Sie umzubringen hätte Rolf Brugger nichts genützt, ging es Daniel durch den Sinn. Ihr Gewalt anzutun, wäre für Trixi aber gleichbedeutend gewesen, denn wäre ihr das Leben wohl nichts mehr wert gewesen. Dann hätte sie wohl eher gewünscht, tot zu sein, und nicht nur ihre Familie wäre unglücklich geworden, auch Michael Gordon.
»Mein kleiner Finger hat mich wieder mal nicht im Stich gelassen«, sagte Daniel, sich zu einem scherzhaften Ton zwingend.

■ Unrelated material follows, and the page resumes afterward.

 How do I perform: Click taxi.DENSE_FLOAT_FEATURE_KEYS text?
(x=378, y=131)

»Ihr kleiner Finger?«, fragte Trixi verwirrt.
»Er verrät mir vieles im Voraus. Er hat mir auch verraten, dass mein lieber und hochgeschätzter Kollege Michael Gordon verdammt viel für eine gewisse Trixi übrig hat.«
»Und sie für ihn«, flüsterte Trixi. »Sie haben aber einen schlauen kleinen Finger.«
Er freute sich, dass sie auf seinen Ton einging. »Das habe ich von meinem Vater, Trixi. Er hat mir immer wieder gesagt, dass man auf seine innere Stimme hören soll. Man soll ihr folgen, wenn es einem auch unsinnig vorkommt.«
»Wie soll ich Ihnen nur danken, dass Sie es taten«, flüsterte Trixi.

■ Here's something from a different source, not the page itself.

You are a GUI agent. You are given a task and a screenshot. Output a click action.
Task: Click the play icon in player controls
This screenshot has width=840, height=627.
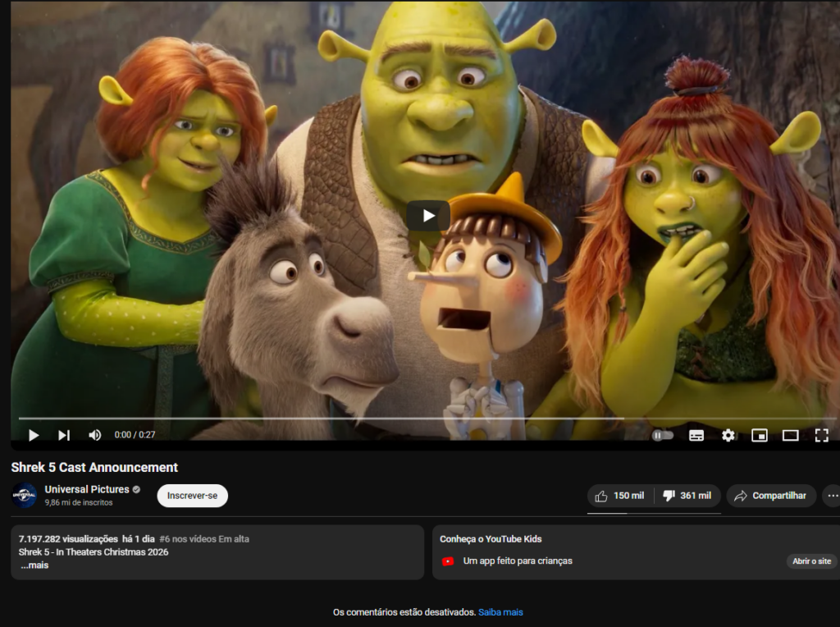(34, 435)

»Sie glauben ja nicht, wie froh ich bin, dass Ihnen nichts geschehen ist. So, nun sind Sie daheim, und nun versprechen Sie mir, dass Sie nicht mehr allein aus dem Hause gehen.«
»Ich kann es Paps aber nicht sagen. Er würde sich schrecklich aufregen, und Jörg würde Rolf verprügeln.«
»Was wahrlich angebracht wäre. Aber was soll man sich die Hände an einem solchen Kerl schmutzig machen!«
»An einem solchen Kerl, mit dem ich fast verlobt wäre«, sagte Trixi niedergeschlagen.